▶ **Exercise**: Select from the records below every line that has the word "selector" in it.

+++ Information

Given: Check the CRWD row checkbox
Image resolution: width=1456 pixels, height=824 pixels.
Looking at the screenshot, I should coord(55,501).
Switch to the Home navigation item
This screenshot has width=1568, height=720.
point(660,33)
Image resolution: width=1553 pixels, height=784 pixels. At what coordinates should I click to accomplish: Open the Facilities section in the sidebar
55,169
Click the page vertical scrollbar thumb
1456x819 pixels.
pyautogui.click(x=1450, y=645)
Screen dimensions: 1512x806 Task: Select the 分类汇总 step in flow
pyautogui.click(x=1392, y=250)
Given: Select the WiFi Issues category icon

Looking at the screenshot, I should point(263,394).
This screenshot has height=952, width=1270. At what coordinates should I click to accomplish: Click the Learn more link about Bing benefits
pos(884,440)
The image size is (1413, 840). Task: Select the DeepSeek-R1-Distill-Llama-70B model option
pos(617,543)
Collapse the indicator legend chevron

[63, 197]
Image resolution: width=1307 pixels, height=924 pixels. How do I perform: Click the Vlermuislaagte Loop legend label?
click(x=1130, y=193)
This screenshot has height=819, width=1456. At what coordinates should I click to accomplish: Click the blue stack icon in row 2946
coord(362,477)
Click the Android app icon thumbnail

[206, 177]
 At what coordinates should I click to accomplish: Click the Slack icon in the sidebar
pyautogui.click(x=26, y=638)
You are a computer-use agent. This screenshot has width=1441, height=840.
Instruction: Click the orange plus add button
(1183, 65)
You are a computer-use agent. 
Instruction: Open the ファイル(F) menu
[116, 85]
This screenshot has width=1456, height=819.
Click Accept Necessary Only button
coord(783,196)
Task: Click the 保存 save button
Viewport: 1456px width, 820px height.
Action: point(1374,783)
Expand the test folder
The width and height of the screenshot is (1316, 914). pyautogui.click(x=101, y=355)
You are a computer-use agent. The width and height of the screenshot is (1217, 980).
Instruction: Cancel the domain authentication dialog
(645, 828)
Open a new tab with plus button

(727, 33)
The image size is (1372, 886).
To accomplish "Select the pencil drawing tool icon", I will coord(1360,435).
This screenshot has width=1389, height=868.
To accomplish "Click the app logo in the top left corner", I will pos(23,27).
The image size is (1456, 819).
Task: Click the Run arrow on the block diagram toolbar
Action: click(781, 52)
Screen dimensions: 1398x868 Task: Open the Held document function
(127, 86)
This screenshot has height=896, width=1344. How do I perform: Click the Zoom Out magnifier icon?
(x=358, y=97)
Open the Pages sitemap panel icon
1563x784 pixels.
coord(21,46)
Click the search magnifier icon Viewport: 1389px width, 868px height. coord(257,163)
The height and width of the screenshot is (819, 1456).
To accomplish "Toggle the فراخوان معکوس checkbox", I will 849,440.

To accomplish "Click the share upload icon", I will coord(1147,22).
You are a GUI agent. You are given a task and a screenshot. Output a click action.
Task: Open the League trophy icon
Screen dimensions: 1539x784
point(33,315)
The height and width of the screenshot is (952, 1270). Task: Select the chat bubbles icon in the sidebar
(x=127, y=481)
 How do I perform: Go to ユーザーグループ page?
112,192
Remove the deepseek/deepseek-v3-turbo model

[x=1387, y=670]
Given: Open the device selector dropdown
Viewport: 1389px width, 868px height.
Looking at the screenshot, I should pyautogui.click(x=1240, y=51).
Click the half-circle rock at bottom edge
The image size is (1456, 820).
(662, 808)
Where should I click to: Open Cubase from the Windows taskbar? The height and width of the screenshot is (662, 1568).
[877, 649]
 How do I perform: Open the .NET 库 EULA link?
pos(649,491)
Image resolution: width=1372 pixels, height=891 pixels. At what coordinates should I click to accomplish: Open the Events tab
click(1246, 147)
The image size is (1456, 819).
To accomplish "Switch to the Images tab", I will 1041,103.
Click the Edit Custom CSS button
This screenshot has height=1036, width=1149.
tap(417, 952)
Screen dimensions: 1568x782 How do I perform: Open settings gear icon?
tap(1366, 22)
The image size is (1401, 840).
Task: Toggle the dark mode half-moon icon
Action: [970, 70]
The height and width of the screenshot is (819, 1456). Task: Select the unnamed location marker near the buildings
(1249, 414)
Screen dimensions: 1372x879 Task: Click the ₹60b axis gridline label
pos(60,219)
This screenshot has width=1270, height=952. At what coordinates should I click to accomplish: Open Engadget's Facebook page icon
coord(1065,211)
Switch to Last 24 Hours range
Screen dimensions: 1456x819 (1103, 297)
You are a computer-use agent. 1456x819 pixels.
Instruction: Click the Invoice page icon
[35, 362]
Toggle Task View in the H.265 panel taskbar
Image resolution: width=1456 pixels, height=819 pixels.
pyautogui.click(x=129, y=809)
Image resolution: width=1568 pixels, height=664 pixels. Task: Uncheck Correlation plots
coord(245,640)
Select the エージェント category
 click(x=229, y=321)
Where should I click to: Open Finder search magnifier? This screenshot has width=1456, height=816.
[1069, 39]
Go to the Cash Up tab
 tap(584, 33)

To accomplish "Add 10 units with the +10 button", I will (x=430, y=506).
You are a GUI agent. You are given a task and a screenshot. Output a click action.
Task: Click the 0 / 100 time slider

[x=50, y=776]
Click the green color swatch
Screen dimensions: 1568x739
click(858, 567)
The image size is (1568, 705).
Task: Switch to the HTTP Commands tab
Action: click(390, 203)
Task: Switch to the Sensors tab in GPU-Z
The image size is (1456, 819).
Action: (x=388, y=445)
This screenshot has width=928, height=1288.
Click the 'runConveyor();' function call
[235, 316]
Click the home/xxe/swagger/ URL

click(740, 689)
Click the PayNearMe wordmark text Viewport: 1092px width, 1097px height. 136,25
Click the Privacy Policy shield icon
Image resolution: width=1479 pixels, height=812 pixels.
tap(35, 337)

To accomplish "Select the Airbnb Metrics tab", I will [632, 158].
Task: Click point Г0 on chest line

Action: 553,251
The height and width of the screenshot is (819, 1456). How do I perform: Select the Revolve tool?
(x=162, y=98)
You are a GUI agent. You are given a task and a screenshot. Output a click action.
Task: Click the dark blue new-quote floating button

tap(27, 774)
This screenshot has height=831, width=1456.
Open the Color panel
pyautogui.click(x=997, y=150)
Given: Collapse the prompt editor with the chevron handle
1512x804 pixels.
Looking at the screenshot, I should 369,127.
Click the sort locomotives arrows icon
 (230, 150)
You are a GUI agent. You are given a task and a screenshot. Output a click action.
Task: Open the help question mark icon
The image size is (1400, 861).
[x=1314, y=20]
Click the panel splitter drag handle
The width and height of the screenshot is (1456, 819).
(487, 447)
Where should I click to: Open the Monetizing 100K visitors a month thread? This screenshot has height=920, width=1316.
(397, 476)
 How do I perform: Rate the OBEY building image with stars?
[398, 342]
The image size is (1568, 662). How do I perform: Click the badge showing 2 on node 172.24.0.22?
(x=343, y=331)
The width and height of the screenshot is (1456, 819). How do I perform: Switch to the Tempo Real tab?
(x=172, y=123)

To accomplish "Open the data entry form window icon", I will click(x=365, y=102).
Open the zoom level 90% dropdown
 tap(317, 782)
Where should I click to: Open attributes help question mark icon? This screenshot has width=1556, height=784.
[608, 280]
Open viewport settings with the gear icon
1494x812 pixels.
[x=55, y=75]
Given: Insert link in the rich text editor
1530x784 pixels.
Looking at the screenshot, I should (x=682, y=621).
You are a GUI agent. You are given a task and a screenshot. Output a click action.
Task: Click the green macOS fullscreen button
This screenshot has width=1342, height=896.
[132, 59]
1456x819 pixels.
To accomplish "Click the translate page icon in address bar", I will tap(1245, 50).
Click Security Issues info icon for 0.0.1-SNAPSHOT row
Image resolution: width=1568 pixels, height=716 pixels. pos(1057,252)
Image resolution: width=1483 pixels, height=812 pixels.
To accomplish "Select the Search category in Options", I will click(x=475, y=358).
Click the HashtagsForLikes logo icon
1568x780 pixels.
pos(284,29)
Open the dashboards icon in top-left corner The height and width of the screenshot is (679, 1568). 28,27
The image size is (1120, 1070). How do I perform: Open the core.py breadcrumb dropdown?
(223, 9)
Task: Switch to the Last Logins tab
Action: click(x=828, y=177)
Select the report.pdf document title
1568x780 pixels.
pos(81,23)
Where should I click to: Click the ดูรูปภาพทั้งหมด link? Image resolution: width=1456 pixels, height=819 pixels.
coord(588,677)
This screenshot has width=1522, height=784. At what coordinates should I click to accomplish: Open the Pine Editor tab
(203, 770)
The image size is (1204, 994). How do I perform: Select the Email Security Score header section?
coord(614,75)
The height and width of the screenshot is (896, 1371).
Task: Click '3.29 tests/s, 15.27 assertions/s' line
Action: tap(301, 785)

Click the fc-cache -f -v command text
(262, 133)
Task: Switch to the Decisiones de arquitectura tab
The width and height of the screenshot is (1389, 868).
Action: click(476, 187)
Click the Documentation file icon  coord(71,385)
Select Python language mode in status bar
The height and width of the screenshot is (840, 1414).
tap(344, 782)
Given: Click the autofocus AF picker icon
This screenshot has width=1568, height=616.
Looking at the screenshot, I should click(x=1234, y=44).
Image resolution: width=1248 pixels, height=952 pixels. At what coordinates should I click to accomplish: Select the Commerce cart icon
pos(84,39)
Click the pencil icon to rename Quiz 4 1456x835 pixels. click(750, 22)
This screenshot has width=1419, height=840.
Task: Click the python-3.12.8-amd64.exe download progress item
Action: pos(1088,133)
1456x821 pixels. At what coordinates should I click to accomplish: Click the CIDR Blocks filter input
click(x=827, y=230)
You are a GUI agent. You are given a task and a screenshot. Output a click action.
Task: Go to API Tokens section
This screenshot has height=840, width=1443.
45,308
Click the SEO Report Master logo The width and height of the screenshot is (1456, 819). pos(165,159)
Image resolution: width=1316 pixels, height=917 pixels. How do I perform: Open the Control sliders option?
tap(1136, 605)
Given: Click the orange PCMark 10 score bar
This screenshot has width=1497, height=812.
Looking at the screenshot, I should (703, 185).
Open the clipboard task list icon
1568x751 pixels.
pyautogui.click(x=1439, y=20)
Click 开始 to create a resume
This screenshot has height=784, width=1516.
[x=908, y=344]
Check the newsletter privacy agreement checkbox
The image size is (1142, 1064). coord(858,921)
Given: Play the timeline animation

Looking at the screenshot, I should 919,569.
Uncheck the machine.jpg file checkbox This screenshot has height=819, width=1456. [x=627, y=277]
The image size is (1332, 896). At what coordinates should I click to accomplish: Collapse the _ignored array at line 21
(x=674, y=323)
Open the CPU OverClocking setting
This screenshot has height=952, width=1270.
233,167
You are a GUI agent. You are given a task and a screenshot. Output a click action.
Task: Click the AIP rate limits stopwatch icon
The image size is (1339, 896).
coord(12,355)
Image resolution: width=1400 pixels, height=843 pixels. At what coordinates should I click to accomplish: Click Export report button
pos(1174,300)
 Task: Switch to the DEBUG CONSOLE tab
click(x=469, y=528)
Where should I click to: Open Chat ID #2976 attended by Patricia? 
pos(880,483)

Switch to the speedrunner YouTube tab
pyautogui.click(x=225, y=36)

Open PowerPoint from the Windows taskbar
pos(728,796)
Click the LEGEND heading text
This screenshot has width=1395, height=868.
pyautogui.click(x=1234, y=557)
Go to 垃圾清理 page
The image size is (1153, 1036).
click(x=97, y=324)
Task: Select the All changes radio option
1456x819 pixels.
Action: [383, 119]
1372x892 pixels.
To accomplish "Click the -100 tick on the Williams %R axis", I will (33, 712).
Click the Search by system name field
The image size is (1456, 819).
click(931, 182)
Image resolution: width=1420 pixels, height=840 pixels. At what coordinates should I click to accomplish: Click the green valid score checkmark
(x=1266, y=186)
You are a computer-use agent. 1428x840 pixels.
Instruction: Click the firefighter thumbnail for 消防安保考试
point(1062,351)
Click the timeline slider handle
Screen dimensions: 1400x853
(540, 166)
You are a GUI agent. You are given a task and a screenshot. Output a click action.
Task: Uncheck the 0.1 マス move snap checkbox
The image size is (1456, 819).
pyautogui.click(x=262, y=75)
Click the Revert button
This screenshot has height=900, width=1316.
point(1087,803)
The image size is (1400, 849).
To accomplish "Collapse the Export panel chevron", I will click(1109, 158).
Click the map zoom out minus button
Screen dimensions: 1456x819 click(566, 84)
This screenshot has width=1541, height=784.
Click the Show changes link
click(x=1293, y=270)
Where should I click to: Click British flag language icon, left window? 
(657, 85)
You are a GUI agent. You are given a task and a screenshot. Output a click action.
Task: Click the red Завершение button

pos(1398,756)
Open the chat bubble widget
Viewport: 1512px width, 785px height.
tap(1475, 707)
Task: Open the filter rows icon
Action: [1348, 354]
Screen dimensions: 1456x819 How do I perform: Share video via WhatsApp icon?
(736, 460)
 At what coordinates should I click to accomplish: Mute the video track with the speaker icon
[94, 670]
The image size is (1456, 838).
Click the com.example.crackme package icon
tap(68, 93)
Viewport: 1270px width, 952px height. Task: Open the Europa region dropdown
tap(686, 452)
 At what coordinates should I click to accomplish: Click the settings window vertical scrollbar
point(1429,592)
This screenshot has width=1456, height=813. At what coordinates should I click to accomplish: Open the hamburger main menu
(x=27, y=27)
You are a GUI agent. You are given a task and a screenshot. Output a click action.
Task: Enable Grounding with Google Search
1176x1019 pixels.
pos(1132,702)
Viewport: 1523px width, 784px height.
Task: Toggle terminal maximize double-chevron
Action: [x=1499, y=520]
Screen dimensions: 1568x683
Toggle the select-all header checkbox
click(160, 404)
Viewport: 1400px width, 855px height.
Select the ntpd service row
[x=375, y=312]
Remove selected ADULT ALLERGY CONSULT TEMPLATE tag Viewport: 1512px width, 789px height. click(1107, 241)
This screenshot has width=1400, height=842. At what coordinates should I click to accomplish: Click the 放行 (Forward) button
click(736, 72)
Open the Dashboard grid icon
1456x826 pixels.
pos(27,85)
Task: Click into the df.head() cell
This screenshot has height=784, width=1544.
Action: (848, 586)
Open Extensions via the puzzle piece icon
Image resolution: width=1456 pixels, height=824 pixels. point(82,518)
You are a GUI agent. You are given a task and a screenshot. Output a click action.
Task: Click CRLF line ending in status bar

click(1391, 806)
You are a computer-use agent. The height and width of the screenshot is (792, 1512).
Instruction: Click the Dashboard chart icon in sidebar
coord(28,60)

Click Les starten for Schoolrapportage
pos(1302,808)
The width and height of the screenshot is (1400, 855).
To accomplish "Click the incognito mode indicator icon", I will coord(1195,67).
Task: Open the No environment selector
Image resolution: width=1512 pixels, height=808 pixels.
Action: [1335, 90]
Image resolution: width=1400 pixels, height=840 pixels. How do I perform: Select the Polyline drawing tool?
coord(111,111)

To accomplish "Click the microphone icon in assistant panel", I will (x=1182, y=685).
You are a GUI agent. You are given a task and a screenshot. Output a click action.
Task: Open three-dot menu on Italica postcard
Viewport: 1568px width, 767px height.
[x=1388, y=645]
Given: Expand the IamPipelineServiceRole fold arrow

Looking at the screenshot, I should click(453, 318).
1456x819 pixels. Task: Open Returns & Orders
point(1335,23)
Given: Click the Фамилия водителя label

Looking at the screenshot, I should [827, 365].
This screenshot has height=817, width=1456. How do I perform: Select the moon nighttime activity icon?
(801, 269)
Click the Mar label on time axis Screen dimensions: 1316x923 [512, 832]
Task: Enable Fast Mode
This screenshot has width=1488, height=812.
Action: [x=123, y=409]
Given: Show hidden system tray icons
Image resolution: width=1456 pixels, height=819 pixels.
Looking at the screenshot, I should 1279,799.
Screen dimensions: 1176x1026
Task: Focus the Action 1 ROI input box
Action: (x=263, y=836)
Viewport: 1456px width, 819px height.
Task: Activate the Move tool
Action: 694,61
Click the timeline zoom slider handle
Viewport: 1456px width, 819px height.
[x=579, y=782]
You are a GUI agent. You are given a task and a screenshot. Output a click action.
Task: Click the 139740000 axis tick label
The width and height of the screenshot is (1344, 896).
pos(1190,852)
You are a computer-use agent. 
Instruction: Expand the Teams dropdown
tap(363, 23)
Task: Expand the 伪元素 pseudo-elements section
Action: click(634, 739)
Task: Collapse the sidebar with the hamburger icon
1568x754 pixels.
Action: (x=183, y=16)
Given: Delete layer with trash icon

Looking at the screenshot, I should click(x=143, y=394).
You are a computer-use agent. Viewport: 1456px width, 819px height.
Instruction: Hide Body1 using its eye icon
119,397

++++++

▶ **Output for this exercise**:
Given: Open the device selector dropdown
Task: Open the No environment selector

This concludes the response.